L'accueil du prince fut on ne peut plus cordial. Nous nous installâmes dans son cabinet turc, un salon intime et raffiné, cosy comme disent les Anglais, où des tapis et des tentures donnaient une ambiance délicatement orientale. Des objets insolites et des sculptures antiques ajoutaient au lieu une touche exotique. Le prince s'enquit de mes nouvelles, avec un intérêt marqué pour la fin de ma nuit lors de notre dernière rencontre. Je vis là l'opportunité de lui parler de la véritable raison de ma venue : sans hésiter, je racontais toute l'affaire et lui faisais part de mes intentions envers M. de Kallenberg. Le Prince m'écouta sans mot dire, jouant distraitement avec une tabatière. Lorsque j'eus terminé, il me proposa de m'asseoir et approcha familièrement son fauteuil du mien avant de me tendre la tabatière ouverte.
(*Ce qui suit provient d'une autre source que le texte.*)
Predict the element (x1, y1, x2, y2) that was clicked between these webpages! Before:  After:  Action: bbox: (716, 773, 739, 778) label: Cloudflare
Je pris une pincée de tabac, bien qu'il ne me fût jamais très agréable de sacrifier à cette politesse – je ne comprends pas le goût de mes contemporains pour une manie qui pousse inévitablement à éternuer, cracher ou se moucher. Le prince apparut ennuyé. Il me fit valoir que je m'abusais peut-être dans le soupçon de la complicité de Kallenberg avec la dame à l'éventail. Je ne répondis pas et mon silence l'engagea à préciser qu'il ne doutait aucunement qu'un gentilhomme comme moi n'accusait pas à la légère. Il ajouta toutefois :
— Kallenberg ne m'a jamais habitué à reculer devant une affaire d'honneur. Il m'étonnerait qu'il sache que vous êtes à ses basques. Sinon, il aurait fait la moitié du chemin pour vous éviter la peine.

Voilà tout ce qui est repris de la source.